Em jantar que reuniu em um restaurante do Rio de Janeiro militares, policiais, motoqueiros, evangélicos e terraplanistas para celebrar a candidatura do general da reserva e ex-ministro da Saúde Eduardo Pazuello a deputado federal, um assunto mobilizou a plateia tanto quanto (ou mais) do que o anúncio da campanha: Maricá, cidade do litoral fluminense governada há 14 anos pelo PT.
Mal a ser extirpado, segundo os convivas, o município de 150 mil habitantes foi descrito como uma “ameaça”, “polo de dominação comunista”, projeto do Foro de São Paulo e semente da Ursal, a União das Repúblicas Socialistas da América Latina, um chiste da socióloga Maria Lúcia Barbosa levado a sério pelo folclórico Cabo Daciolo, que popularizou a sigla nas eleições presidenciais de 2018. Daciolo, ficou evidente no jantar, não é o único preocupado com a infiltração socialista. Na noite que marcou o início de sua aventura eleitoral, Pazuello discursou: “Senhores, eles estão trabalhando nisso há mais de 20 anos para implantar o bolivarianismo em toda a América do Sul”. Alguém gritou de uma das mesas: “É um absurdo o que fazem em Maricá. Até ônibus de graça tem lá”.
E pior, além de gratuitos, são todos pintados de vermelho. A tarifa zero no transporte público, exibida em letras garrafais nos ônibus, é um dos marcos da cidade que se tornou famosa no mundo por seus experimentos sociais. Outros, um pouco menos visíveis para quem visita o município, mas de grande impacto na população local, são o programa de renda básica, o banco comunitário e a moeda municipal, a mumbuca, equiparada ao valor do real. Após duas gestões de Washington Quaquá, hoje vice-presidente nacional do PT, e passada quase metade do segundo mandato do sucessor, Fabiano Horta, Maricá aos poucos tem deixado de ser uma cidade-dormitório, vazia e sem perspectiva. Nos últimos dois anos, a localidade figurou entre aquelas que proporcionalmente mais geraram emprego no País, segundo dados oficiais. É também a maior beneficiária dos royalties do pré-sal: foram 2,4 bilhões de reais em 2021.
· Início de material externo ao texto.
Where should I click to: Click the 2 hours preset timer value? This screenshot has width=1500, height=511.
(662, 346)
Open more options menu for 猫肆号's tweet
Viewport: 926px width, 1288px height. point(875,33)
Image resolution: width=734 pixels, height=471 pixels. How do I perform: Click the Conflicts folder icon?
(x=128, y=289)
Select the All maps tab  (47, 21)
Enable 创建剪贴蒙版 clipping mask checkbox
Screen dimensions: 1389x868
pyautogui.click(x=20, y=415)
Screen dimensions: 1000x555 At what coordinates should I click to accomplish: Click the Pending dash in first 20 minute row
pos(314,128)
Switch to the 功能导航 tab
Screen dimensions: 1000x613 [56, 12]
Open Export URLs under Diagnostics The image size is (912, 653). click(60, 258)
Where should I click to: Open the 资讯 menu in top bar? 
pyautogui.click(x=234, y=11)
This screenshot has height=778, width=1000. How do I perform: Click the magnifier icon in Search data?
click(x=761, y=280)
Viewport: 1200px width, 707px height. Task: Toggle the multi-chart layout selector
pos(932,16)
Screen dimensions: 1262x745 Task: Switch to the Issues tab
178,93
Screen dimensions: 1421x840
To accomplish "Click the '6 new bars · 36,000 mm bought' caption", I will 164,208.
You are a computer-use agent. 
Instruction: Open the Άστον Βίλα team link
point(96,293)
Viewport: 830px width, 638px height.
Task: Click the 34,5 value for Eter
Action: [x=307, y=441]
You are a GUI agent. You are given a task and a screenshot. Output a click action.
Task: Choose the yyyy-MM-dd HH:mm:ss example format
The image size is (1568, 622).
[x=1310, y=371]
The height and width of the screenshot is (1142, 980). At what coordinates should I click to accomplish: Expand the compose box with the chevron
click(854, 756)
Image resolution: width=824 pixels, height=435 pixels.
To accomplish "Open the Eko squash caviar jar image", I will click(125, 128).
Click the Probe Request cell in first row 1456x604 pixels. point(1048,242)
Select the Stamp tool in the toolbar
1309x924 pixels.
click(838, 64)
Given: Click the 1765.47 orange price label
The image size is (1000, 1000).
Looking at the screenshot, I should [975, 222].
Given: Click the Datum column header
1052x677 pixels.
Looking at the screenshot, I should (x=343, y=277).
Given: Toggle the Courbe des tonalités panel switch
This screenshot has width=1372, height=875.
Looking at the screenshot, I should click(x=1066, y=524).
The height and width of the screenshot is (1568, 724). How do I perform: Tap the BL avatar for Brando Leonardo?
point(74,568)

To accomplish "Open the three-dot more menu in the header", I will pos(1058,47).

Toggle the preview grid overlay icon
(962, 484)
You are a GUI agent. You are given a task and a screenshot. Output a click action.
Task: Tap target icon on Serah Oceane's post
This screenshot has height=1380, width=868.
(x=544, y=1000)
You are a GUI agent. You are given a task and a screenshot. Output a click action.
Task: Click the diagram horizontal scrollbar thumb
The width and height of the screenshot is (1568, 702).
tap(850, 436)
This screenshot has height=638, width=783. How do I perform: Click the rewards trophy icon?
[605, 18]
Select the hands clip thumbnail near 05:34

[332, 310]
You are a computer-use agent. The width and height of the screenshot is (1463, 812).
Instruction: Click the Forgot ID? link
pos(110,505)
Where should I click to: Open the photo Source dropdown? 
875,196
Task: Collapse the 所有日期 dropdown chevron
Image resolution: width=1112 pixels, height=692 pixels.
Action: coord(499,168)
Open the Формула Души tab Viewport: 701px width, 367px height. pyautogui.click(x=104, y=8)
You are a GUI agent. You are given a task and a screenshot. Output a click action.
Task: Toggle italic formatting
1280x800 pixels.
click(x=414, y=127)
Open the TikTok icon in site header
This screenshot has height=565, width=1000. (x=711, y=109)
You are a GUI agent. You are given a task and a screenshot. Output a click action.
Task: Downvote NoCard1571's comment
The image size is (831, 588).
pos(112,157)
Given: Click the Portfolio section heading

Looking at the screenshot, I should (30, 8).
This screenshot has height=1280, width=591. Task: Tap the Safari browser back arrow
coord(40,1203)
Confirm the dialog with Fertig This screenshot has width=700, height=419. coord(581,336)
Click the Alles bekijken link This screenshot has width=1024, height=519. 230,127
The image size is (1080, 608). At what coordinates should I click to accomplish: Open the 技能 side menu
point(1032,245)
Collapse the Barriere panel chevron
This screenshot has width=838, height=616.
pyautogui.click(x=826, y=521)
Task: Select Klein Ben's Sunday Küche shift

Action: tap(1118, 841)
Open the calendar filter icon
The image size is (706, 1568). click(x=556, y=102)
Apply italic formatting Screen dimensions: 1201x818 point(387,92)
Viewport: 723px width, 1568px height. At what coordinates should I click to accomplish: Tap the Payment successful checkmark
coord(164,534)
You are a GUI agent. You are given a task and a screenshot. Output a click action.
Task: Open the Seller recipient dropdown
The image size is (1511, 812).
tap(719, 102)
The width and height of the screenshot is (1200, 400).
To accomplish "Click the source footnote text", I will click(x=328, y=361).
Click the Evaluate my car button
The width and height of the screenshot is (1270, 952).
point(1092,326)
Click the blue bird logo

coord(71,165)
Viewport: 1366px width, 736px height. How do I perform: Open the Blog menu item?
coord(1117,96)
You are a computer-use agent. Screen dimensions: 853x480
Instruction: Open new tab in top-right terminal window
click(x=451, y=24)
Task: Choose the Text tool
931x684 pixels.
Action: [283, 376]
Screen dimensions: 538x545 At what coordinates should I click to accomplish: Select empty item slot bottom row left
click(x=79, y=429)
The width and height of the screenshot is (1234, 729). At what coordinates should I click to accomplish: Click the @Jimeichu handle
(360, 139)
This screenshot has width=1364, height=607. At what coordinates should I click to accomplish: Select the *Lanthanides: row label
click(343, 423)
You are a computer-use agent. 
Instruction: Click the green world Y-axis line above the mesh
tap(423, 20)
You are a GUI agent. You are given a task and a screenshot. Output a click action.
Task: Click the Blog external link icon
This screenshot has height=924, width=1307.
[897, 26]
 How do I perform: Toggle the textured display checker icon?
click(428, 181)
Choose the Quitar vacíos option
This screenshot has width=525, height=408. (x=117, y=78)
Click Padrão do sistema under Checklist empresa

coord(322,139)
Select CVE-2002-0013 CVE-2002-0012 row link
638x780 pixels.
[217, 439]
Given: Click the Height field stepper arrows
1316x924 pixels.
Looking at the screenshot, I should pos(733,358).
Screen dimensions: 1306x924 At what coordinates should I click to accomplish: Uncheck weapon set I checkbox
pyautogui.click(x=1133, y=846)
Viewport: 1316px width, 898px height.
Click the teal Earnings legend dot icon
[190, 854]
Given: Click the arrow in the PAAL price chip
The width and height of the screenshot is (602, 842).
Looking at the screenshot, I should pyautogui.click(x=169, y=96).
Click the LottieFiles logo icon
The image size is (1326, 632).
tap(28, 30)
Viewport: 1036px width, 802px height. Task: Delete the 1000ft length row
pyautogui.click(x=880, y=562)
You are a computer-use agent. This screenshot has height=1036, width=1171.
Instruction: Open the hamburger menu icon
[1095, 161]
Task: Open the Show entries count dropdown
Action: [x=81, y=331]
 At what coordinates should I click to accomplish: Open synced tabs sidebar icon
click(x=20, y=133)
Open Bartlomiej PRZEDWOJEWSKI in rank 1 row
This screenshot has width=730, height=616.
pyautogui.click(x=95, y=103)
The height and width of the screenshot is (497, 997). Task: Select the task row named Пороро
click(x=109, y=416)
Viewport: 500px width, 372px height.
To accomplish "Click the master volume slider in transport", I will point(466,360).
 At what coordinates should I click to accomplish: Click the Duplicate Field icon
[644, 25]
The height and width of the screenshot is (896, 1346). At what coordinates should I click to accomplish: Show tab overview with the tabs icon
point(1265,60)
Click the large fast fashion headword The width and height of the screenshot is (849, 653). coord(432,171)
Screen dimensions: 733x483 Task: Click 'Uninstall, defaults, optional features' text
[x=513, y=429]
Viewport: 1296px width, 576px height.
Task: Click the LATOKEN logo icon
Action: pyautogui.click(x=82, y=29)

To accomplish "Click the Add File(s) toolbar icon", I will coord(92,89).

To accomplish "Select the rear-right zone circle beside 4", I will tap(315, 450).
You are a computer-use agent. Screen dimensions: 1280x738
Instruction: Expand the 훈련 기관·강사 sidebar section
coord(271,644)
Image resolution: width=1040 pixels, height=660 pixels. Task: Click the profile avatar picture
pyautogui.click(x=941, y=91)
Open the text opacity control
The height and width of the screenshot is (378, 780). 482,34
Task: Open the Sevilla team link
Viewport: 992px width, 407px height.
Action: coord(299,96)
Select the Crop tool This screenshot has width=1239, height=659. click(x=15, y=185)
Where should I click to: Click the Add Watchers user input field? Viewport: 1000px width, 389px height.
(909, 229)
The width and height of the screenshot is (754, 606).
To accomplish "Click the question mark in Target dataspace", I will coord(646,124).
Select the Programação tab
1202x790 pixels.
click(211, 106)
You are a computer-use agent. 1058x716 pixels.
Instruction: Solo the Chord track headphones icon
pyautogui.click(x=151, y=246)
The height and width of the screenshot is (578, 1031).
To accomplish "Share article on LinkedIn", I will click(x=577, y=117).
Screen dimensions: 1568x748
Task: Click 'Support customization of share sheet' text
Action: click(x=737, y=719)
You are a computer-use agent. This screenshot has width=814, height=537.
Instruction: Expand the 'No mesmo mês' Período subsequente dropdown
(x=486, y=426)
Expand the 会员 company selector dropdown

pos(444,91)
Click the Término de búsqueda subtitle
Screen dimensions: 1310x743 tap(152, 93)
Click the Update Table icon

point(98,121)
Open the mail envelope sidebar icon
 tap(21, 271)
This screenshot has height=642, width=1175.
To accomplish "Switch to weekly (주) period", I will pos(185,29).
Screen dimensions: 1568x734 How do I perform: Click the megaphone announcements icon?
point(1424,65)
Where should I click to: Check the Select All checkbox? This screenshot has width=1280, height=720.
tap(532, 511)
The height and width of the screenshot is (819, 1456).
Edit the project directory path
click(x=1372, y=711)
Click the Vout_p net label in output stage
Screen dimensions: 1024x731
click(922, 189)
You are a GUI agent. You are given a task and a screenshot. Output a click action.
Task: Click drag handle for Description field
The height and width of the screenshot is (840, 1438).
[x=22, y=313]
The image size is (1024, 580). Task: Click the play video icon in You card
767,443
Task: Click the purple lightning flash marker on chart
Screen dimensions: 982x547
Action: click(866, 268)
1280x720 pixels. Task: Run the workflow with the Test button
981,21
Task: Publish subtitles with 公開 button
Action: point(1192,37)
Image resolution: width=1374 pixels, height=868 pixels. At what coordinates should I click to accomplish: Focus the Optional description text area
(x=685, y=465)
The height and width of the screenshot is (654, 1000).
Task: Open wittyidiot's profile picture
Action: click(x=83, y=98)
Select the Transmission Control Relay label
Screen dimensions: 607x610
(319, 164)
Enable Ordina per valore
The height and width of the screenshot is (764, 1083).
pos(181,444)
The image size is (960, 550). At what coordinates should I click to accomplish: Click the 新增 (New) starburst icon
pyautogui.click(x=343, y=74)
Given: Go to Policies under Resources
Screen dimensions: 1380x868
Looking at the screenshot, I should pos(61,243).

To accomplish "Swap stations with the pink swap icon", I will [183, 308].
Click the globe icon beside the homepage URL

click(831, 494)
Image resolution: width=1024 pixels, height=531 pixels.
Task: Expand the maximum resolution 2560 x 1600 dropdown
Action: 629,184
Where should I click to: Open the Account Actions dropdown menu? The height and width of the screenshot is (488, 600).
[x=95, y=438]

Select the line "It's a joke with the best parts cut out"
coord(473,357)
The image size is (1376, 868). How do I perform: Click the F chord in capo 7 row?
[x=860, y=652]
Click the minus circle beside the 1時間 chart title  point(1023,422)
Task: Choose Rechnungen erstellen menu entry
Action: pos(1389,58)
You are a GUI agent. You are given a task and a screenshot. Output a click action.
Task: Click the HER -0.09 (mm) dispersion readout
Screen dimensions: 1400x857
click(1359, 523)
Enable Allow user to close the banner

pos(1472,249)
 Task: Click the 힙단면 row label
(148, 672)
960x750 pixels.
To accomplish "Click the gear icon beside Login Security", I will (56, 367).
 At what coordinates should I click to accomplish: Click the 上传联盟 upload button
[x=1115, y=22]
O incremento do caixa, via royalties, permitiu à prefeitura entrar em uma nova fase, com ênfase na produção científica inovadora e na estruturação de um polo industrial em torno do futuro Terminal Portuário de Ponta Negra. “Quando a prefeitura fez a opção pela construção de uma política de renda básica com uma moeda local, conseguiu, além de combater a miséria, a pobreza e a desigualdade, fazer com que do primeiro ao último centavo destinado a esse programa circulasse na cidade. A partir daí a economia de Maricá passou a responder de maneira muito clara. O setor de comércio e serviço começou a perceber que havia uma demanda adicional a surgir”, diz Igor Sardinha, secretário de Desenvolvimento Econômico.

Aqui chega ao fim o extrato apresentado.